• Imaging & Detector Industry Report

    Narragansett Imaging is born; eMagin 'in the money'; NREL awards to boost research into thin-film solar cells...
    Nov. 1, 2001
    3 min read

    Narragansett Imaging is born
    Narragansett Imaging (Slatersville, RI) has been formed to develop and manufacture camera modules for advanced digital imaging. The company's charge-coupled device and soon-to-be-announced complementary metal oxide semiconductor-based modules will be used for biometrics, traffic control, film scanning, and other applications. Narragansett Imaging is part of Business Creation an 18-year-old company based in Hoofdorp, The Netherlands. Business Creation formed Narragansett Imaging by acquiring the operation once held by Philips Corp. in Slatersville, RI. The operation will continue at its present location and will continue to manufacture current products, including camera tubes, while expanding its digital-imaging module activity.

    eMagin 'in the money'
    eMagin Corp. (Hopewell Junction, NY), a developer of organic light-emitting diode-on-silicon microdisplay technology, and SK Corp. (Seoul, Korea), a flagship company of SK Group, Korea's third-largest conglomerate, have announced a strategic investment by SK Corp. in eMagin. Under the agreement, SK invested an initial $3 million in eMagin in the form of convertible notes and other securities issued by eMagin. SK is considering a follow-up investment of $7 million, based on certain target events and final negotiation of terms.

    NREL awards to boost research into thin-film solar cells
    The US Department of Energy's (DOE) National Renewable Energy Laboratory (NREL; Golden, CO) is funding 19 universities and 14 commercial entities with $40 million for R&D into thin-film photovoltaic cells. The funds will be awarded under DOE's National Center for Photovoltaics' Thin Film Photovoltaics Partnership Program (formed in 1993), which is responsible for bringing about significant technical progress in solar electricity. Recipients of the funding range from BP Solar (Toano, VA and Fairfield, CA) to the California Institute of Technology (Pasadena, CA). National research teams formed as a result of the NREL awards will perform collaborative research on key research problems. The teams consist of university, industry, and NREL researchers. The actual number of awards and their amounts will depend on the final budget available in the Energy Department's fiscal year 2002 budget. Many of the awards are cost-shared, with recipients contributing a total of $13 million toward the effort.

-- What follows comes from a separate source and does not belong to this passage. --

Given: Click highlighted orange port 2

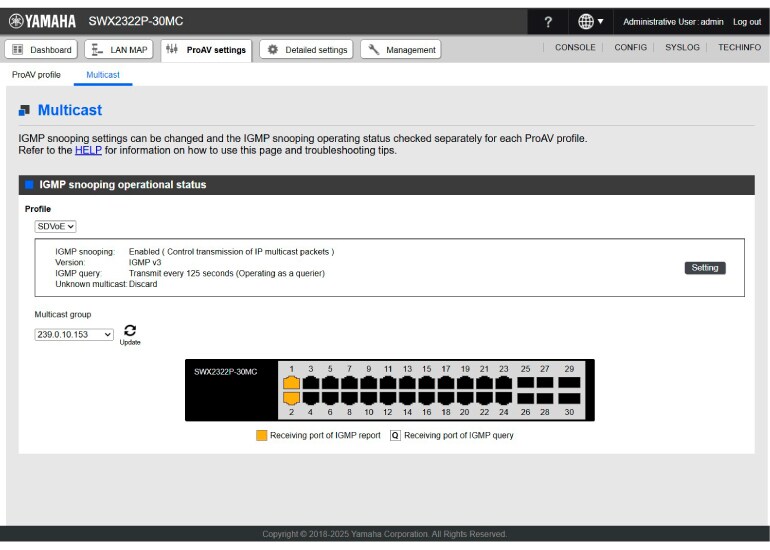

    W. M. Keck Foundation fuels astronomy imaging project
    The Los Angeles-based W. M. Keck Foundation, one of the nation's largest philanthropic organizations interested in engineering, science, and medical advancement, recently awarded Boston University's (Boston, MA) astronomy department a $500,000 grant to develop MIMIR, a powerful, state-of-the-art, widefield imaging spectrometer and polarimeter. When completed in the spring of 2002, MIMIR will enable researchers at Boston University, under a partnership with the Lowell Observatory (Flagstaff, AZ), to undertake large, infrared surveys of magnetic fields in space.

    DisplaySearch predicts decline
    DisplaySearch (Austin, TX), a flat-panel-display market research firm, has reported that because of lower notebook personal-computer demand and continued capacity investments, thin-film-transistor liquid-crystal display (TFT LCD) prices are not expected to rise until fourth quarter 2002. A growing number of Japanese TFT LCD manufacturers are reducing their focus on large-area markets and thus have fallen out of the number-one position in large-area TFT LCD market share for the first time in the second quarter of 2001.

    Also in the news . . .
    Omron Electronics LLC (Schaumberg, IL) has formed a partnership with CCS America Inc. (Waltham, MA) to develop lighting for machine-vision applications. . . . Photon Vision Systems Inc. (Cortland, NY) has appointed SVS-VISTEK (Seefeld, Germany) as the German distributor of its CMOS sensors. . . . Eastman Kodak (Rochester, NY) announced that since company scientists developed OLEDs in 1987, more than 80 companies and universities around the world have explored the potential of the technology. . . . E-Ink Corp. (Cambridge, MA) has opened a 9500-sq-ft microelectronics facility to develop and make flexible transistors for displays.